* _Exercise aim_: Rewrite the lines from the one containing "Open the Extensions puzzle icon" through the one containing "Looking at the screenshot, I should (x=84, y=238).", inclusive, changing "icon" to "button" and keeping everything else the same.
— start Data for this exercise —
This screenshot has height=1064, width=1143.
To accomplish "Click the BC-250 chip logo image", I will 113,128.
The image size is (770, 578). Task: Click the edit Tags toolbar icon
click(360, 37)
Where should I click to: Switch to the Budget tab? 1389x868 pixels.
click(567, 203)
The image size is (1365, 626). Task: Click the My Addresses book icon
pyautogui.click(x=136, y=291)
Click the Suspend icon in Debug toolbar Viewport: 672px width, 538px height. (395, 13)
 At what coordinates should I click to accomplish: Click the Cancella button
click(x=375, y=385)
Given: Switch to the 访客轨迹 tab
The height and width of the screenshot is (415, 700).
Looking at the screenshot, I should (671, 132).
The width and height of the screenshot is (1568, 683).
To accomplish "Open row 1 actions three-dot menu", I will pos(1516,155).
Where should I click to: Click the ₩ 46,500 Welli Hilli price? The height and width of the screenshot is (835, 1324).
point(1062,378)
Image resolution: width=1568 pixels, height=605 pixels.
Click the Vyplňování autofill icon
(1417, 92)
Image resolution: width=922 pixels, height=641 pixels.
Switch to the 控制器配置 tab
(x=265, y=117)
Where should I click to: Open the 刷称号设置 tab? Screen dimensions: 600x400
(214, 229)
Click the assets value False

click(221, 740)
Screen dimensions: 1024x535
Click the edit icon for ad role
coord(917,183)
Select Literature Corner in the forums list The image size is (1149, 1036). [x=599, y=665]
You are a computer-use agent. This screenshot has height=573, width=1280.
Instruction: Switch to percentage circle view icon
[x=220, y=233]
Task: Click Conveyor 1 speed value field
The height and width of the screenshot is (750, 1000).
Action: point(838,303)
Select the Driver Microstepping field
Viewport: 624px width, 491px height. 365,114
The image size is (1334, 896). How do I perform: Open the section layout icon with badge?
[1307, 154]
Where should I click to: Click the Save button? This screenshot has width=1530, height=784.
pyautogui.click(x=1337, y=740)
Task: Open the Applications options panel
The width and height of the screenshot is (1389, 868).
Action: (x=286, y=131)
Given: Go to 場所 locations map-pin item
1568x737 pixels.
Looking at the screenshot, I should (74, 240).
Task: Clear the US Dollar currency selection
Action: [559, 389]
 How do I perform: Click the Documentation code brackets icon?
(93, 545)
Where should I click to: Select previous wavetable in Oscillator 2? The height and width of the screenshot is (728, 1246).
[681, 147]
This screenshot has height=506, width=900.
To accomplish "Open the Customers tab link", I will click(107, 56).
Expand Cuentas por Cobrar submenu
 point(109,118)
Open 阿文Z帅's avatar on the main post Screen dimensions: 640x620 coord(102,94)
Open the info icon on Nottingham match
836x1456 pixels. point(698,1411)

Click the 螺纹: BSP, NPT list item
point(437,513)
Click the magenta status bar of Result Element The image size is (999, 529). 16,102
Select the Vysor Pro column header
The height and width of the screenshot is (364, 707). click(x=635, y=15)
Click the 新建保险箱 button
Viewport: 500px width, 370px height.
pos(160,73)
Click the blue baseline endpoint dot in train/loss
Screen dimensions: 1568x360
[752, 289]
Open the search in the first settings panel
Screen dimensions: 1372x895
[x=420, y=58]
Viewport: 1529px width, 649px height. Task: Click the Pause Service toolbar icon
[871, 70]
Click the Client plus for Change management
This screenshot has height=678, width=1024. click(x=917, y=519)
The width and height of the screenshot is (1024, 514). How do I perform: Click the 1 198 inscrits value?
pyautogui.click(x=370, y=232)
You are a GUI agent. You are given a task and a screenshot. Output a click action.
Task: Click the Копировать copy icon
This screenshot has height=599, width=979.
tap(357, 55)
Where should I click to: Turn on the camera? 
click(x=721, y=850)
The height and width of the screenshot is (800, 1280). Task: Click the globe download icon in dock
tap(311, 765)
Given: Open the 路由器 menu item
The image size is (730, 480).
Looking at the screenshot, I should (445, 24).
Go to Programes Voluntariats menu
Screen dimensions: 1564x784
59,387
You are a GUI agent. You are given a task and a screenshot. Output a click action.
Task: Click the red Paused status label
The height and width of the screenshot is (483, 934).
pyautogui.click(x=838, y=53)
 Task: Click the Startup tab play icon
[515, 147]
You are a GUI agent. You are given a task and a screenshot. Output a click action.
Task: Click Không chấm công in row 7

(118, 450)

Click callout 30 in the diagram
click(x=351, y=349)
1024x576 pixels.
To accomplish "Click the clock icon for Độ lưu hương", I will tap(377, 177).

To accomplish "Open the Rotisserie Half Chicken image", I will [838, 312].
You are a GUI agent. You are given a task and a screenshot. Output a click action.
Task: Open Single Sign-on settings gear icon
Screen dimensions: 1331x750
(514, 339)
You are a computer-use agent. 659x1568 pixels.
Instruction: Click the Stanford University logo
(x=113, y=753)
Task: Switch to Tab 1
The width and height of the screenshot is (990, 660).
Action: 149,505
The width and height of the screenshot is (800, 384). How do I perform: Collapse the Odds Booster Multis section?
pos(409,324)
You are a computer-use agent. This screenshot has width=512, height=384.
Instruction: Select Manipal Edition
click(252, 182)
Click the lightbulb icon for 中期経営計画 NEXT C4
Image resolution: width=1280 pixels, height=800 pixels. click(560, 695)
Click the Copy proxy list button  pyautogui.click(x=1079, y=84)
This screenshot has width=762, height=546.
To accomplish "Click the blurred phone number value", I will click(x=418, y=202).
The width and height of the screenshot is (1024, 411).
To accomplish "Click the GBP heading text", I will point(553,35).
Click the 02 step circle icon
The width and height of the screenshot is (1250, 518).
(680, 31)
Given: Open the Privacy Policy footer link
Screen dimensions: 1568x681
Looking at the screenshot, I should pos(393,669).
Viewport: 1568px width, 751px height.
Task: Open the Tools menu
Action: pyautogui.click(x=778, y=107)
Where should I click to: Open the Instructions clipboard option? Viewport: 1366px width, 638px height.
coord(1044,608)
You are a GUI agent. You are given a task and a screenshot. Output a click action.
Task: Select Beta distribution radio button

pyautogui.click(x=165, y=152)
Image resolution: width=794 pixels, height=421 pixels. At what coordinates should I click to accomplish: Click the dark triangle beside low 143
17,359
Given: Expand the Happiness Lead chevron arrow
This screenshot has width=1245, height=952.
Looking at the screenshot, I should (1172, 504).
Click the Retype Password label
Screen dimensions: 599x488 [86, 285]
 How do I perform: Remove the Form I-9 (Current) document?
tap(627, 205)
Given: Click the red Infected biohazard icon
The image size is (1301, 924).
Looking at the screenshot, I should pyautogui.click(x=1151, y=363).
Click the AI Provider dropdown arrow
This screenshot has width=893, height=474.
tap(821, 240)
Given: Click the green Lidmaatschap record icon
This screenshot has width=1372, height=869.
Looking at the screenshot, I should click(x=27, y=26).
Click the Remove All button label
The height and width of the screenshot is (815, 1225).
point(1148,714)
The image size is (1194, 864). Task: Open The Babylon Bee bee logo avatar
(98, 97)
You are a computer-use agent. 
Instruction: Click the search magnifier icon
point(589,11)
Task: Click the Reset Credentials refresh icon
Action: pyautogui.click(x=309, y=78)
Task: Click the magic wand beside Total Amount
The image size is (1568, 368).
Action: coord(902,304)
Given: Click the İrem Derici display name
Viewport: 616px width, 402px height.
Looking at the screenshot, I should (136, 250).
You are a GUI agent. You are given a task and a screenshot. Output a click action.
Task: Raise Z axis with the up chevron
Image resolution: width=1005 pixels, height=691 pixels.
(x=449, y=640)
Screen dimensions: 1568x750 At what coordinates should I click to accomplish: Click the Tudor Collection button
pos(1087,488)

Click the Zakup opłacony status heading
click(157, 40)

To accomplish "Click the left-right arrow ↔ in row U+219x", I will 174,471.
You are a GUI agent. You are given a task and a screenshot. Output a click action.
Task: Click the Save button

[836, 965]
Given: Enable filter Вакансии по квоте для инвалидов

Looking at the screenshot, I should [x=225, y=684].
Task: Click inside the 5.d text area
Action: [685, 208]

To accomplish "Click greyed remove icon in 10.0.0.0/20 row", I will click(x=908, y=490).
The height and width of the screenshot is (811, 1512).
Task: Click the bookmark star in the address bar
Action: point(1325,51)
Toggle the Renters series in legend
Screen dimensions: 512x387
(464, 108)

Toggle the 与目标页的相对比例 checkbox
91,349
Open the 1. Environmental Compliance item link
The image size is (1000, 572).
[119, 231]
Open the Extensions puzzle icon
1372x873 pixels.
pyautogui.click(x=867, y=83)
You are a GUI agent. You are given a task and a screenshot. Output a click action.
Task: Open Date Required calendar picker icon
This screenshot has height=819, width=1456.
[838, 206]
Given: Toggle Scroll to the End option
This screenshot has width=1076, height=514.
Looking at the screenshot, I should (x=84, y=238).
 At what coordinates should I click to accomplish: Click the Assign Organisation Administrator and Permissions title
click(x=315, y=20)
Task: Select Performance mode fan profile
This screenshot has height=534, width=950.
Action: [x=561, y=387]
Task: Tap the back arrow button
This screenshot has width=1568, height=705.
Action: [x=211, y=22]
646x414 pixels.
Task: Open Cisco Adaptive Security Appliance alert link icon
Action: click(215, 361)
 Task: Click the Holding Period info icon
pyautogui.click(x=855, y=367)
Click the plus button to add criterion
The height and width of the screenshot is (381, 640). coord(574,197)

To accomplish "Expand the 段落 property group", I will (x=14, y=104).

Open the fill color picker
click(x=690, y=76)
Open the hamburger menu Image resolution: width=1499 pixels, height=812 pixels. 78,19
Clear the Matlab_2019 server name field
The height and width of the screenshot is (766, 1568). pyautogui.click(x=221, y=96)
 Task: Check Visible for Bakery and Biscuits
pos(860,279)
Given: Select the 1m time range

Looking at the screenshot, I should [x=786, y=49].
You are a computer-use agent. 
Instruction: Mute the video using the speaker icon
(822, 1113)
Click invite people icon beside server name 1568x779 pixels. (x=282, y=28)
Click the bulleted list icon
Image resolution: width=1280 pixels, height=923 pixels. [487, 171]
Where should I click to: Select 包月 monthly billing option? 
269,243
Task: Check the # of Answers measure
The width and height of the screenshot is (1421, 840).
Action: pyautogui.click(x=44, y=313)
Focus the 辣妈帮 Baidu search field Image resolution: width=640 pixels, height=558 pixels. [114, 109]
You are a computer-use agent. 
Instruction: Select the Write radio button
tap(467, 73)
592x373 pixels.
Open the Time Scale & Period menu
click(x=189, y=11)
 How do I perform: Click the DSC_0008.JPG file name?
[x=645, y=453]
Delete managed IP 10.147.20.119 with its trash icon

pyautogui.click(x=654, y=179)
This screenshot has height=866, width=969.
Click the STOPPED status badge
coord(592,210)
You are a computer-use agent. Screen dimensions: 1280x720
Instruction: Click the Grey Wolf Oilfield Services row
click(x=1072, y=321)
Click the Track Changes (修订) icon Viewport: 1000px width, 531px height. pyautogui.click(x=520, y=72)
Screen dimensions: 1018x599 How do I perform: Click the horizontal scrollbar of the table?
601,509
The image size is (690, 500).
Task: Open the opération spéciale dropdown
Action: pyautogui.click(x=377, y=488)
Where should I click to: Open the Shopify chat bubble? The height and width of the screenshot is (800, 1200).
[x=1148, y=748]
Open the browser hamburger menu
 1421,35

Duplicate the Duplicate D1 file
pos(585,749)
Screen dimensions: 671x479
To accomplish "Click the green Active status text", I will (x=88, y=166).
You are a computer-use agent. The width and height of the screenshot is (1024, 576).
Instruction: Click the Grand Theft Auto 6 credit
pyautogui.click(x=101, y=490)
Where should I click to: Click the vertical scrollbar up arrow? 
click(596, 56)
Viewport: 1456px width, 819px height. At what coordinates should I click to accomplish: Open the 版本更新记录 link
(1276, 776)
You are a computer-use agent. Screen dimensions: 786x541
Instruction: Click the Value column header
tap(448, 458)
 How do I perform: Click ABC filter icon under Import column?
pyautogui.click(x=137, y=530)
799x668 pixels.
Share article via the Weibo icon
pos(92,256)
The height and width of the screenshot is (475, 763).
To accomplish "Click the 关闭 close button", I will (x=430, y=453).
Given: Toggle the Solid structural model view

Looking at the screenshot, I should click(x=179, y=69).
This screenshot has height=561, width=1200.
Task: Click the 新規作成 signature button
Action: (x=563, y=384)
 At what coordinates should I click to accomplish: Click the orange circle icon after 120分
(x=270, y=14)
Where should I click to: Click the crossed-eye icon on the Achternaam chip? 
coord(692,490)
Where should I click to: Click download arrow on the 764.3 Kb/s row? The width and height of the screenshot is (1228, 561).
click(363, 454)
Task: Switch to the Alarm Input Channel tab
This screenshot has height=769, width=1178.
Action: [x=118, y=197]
— end Data for this exercise —
* _Reply_:
Open the Extensions puzzle button
1372x873 pixels.
pyautogui.click(x=867, y=83)
You are a GUI agent. You are given a task and a screenshot. Output a click action.
Task: Open Date Required calendar picker button
This screenshot has height=819, width=1456.
[838, 206]
Given: Toggle Scroll to the End option
This screenshot has width=1076, height=514.
Looking at the screenshot, I should (x=84, y=238).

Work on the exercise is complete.